Health Nerd Profile picture
17 Sep, 25 tweets, 5 min read
It's been coming up a lot lately, so I thought I'd do a bit of a thread on CONVENIENCE SAMPLES and why they aren't great for assessing POPULATION PREVALENCE of a disease

In other words - how many people have had COVID-19?

2/n So, the basic idea here is simple. We want to know about people who have (or in this case, have had) a disease

How do we find that out?
3/n The traditional method is to do a large, randomly-sampled study involving dialing up 10,000s of people across a population and surveying them + doing lots of blood tests

But this is EXPENSIVE
4/n Running a proper statistically representative process, getting all the people to answer their phones and give you bloods...even if the cost per person is low, multiply that by 10-100,000 and the cost can be prohibitive
5/n Which brings us to the idea of a CONVENIENCE SAMPLE

Why is it called a convenience sample (hint: answer is in the name)
6/n Yes, convenience samples are just that - convenient

Usually, they are groups of people that you are ALREADY TESTING for some reason that you can either add another test on to or survey
7/n I have used this method in the past to look at the burden of diabetes in-hospital and GP clinics - we looked at people who were already getting blood tests, and added one extra test for diabetes (and science!)…
8/n But there's an issue here

We have selected these people very specifically. They are not a random, representative sample - they were people ALREADY GETTING blood tests which means they are probably different in LOTS OF WAYS to the general population
9/n So in our lovely study of a convenience sample of diabetes tests, we can't say anything about how much diabetes there is in the community (population prevalence)!

All we can talk about is diabetes IN THE PATIENTS TESTED
10/ "But God", you ask, with a common autocorrect mistake, "what does this have to do with COVID-19?"

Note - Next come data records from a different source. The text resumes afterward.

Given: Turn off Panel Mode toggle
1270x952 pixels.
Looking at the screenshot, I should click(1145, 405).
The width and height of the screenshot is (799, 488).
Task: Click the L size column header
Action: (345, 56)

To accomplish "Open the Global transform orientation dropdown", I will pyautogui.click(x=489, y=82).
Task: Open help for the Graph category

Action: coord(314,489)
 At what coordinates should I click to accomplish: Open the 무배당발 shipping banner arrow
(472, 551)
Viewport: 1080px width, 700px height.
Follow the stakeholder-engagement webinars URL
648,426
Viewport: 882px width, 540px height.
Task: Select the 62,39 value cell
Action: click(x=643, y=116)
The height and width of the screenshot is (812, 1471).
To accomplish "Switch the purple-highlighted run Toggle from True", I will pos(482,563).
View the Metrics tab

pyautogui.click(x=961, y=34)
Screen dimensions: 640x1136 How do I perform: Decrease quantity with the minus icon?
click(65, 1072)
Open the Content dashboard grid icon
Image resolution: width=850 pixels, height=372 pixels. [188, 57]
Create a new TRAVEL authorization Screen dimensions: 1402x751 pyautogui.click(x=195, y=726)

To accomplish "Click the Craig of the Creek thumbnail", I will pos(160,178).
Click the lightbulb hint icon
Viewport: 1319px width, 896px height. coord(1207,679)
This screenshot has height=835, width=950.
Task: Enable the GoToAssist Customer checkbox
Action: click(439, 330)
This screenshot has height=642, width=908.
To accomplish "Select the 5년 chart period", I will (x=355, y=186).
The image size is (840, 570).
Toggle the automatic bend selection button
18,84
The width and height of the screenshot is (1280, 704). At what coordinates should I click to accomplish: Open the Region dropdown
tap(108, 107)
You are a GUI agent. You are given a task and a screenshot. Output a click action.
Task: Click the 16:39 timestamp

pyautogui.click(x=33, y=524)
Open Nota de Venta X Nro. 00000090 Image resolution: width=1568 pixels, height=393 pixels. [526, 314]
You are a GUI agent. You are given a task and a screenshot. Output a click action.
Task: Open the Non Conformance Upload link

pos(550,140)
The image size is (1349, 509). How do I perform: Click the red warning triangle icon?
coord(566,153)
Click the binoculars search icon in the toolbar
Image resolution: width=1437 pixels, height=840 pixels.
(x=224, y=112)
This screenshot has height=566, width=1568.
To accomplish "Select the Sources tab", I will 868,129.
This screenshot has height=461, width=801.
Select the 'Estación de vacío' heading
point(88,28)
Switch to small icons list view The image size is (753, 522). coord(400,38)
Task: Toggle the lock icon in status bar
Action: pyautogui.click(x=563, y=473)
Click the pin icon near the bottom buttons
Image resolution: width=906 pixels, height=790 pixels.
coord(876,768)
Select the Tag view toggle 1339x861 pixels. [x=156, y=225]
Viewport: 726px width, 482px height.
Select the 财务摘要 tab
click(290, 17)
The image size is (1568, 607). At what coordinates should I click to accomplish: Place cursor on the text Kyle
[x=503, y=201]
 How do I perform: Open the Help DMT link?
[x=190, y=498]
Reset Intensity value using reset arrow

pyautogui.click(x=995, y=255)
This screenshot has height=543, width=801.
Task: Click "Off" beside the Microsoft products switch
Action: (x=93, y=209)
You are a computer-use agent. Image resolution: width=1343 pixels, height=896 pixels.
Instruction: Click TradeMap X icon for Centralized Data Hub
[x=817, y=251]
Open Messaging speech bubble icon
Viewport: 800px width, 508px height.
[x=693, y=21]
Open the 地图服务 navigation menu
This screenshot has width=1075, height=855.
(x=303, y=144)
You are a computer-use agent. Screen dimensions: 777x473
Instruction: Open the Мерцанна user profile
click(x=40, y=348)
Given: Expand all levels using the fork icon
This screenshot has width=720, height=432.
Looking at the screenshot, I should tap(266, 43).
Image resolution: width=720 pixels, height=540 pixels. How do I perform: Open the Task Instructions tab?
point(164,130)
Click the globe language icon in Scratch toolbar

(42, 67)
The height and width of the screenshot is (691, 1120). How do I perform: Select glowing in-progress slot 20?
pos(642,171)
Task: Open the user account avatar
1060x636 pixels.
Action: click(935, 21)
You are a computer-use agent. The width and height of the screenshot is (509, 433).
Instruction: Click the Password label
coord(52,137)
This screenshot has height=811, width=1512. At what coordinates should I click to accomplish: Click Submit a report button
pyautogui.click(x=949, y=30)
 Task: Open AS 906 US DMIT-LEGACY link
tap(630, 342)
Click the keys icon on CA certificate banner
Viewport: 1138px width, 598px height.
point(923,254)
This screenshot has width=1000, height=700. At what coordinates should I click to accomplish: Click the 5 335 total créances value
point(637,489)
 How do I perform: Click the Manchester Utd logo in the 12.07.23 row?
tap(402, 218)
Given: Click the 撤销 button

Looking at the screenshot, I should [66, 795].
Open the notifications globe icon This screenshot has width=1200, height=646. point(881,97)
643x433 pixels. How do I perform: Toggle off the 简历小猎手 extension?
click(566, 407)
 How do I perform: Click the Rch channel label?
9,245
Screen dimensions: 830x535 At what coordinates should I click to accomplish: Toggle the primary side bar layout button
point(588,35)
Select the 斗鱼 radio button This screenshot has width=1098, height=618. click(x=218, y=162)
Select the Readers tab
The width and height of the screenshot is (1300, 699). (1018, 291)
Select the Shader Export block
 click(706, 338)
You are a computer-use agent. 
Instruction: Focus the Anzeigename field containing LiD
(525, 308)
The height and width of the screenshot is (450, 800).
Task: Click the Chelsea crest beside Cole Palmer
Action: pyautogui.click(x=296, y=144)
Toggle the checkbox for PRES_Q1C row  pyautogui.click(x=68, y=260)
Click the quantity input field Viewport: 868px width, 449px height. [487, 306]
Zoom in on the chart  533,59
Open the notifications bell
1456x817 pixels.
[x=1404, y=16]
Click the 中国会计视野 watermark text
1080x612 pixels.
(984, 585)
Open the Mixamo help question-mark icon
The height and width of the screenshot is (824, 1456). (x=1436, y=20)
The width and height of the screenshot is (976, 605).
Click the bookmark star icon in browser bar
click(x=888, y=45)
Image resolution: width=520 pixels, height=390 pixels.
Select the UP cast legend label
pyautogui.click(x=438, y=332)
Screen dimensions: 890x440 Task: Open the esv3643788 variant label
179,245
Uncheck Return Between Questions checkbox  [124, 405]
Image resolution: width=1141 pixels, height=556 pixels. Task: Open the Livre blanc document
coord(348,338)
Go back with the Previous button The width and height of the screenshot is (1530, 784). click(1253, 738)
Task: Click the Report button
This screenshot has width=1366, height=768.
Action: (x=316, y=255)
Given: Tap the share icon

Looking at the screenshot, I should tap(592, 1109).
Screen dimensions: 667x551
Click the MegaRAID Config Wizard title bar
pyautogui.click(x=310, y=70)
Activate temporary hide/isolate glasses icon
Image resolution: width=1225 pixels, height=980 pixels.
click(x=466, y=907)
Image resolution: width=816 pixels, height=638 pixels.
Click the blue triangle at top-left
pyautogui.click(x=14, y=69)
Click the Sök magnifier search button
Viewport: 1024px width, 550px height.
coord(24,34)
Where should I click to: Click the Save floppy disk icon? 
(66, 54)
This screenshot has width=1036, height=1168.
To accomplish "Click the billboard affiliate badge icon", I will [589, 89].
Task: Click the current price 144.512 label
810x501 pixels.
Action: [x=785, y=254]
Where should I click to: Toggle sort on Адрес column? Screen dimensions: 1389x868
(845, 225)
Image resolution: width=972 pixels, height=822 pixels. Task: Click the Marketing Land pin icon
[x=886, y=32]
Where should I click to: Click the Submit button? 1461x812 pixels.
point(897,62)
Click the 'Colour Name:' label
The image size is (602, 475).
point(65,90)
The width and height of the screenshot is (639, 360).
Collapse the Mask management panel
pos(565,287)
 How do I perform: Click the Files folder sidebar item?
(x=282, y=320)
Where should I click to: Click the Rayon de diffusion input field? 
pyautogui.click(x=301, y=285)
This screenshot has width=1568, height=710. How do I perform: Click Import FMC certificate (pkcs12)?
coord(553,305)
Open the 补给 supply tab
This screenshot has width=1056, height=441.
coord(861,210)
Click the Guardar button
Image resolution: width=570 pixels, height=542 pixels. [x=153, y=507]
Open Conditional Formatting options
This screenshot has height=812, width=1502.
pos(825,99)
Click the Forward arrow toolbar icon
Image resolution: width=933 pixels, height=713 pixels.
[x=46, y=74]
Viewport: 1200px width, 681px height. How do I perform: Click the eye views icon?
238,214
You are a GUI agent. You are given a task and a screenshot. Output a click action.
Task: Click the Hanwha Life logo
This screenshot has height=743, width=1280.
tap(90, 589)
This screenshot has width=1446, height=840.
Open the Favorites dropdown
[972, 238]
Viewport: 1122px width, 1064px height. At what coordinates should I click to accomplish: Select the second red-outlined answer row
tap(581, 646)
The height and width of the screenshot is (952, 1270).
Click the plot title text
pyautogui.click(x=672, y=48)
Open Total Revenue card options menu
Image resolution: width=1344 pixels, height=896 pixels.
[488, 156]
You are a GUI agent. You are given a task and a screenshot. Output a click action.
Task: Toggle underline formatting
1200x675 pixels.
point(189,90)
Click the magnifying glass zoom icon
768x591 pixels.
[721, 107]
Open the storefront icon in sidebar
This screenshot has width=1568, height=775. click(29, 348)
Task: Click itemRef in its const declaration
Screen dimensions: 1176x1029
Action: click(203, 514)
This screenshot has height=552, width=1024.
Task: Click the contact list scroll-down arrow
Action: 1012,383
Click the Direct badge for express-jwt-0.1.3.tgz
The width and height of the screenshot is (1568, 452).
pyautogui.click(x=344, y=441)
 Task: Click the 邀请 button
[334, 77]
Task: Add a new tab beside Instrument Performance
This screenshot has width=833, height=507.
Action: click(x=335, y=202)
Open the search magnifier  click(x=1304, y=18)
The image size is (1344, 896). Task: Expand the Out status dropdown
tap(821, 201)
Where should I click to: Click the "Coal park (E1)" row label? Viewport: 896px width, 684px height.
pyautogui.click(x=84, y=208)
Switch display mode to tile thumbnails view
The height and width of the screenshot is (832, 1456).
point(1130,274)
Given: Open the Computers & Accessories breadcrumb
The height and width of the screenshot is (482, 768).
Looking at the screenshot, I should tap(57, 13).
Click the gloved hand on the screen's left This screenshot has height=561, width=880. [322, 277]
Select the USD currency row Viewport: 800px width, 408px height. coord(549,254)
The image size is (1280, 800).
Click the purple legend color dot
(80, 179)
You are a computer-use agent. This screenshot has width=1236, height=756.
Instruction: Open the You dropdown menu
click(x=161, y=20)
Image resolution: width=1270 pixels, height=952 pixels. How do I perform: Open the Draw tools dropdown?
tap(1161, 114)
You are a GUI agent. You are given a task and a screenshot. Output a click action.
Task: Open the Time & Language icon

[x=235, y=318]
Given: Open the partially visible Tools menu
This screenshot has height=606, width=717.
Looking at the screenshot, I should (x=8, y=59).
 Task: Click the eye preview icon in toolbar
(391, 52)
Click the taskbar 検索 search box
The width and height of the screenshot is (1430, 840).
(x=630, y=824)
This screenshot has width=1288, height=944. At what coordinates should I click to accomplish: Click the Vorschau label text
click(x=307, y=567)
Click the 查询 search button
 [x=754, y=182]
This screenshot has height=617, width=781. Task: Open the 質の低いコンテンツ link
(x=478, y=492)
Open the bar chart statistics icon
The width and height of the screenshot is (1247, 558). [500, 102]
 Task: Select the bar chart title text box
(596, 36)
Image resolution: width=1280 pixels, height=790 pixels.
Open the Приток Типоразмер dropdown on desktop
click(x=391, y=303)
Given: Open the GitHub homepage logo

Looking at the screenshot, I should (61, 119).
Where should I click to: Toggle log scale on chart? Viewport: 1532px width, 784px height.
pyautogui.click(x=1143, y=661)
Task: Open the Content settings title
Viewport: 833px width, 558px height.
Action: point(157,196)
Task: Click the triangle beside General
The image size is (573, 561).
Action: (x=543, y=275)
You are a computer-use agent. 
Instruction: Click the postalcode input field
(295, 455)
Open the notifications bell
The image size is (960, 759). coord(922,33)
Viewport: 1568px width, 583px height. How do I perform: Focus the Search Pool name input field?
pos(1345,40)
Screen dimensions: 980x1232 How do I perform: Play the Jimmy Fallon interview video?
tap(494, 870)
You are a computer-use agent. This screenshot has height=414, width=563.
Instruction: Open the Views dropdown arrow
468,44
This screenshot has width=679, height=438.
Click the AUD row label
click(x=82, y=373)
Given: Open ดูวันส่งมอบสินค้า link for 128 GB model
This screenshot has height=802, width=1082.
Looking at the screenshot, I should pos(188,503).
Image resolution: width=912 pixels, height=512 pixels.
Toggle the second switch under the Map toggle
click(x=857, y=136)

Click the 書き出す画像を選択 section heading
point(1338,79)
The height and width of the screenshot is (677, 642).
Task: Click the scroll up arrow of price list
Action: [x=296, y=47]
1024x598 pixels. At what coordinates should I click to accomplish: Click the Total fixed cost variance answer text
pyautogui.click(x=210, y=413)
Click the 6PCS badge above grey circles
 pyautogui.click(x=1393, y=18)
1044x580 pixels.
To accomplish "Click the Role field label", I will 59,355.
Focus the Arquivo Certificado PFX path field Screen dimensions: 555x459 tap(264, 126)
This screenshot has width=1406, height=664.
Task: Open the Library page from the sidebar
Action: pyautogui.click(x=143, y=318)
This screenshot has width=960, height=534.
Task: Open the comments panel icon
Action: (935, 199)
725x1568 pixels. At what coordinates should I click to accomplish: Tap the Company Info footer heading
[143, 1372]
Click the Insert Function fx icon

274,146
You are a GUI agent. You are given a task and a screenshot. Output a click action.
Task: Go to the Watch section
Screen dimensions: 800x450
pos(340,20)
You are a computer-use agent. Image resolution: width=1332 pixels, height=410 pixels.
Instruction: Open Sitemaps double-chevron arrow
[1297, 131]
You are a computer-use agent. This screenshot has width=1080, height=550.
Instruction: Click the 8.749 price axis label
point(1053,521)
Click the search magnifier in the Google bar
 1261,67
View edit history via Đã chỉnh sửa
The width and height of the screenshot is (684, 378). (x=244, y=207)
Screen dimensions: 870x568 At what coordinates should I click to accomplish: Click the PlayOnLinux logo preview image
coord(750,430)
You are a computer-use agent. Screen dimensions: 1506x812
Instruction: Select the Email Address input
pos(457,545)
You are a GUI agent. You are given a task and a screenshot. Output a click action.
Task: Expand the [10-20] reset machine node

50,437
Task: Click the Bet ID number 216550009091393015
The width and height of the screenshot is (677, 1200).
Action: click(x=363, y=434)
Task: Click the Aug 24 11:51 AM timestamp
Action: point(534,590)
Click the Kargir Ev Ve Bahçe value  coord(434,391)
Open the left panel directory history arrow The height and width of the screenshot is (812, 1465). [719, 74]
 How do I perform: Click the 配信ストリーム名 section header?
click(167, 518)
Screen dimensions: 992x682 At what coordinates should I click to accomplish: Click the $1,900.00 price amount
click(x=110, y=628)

Well, reader, this is where we get to antibody testing
11/n You see, when you get sick with a new disease, your body produces antibodies*

We can then test for these antibodies to see if you've had the disease before*

*oversimplified, plz don't murder me immunologists
12/n If you run an antibody test on a large group of people, it's called a serosurvey (because antibody tests are also known as serology in sciency terms)
13/n Now, a lot of places (countries, states, colleges) have run serosurveys and had a grand old time of it. This is why you keep seeing those news articles saying that x% of people in a place have had COVID-19 already
14/n The problem is, some of these serosurveys used CONVENIENCE SAMPLES

Just like we discussed earlier, that makes them a bit problematic
15/n My co-authors and I, in our systematic review of age-stratified IFRs for COVID-19, looked into just how problematic

The answer: a whole lot…
16/n For example, one study in Tokyo that used a CONVENIENCE SAMPLE found that 3.8% of people had had COVID-19 in the sample tested

But a proper randomized sample found just 0.1% - 38 times lower!
17/n In England, a CONVENIENCE SAMPLE of blood donors implied that 1 in 12 people had had COVID-19, but a large representative sample found it was just 1 in 20
18/n The problem is, these CONVENIENCE SAMPLES are systematically biased. They are of people who are different to the general population in ways that can be very difficult to measure and/or understand
19/n Blood donors, for example, are young and healthy by design. But the people who have been (generously) giving blood during the pandemic might also be...well, a bit odd
20/n They're going to great personal lengths to sacrifice for the rest of us ungrateful buggers, which might indicate that they're more likely to socialize, more likely to mingle, and thus more likely to get infected

21/n And this is the problem with convenience samples, generally

We cannot use them to estimate population prevalence (how many people have had COVID-19), because they aren't representative of society as a whole
22/n So if you see a headline that says "x% of people infected with COVID-19!" take a leaf out of my mentor's book and ask:


It's a vitally important question

I use them in my research. They are brilliant for quick, cheap tracking of rates of infection IN SELECT GROUPS

They also provide a brilliant window into change OVER TIME
24/n For example, if you sample blood donors every week for a year, you've got an amazing insight into the changing nature of the pandemic

25/n You just can't use those results to tell how many people in the rest of society have gotten COVID-19

But that doesn't mean the results aren't helpful at all

• • •

Missing some Tweet in this thread? You can try to force a refresh

Keep Current with Health Nerd

Health Nerd Profile picture

Stay in touch and get notified when new unrolls are available from this author!

Read all threads

This Thread may be Removed Anytime!


Twitter may remove this content at anytime! Save it as PDF for later use!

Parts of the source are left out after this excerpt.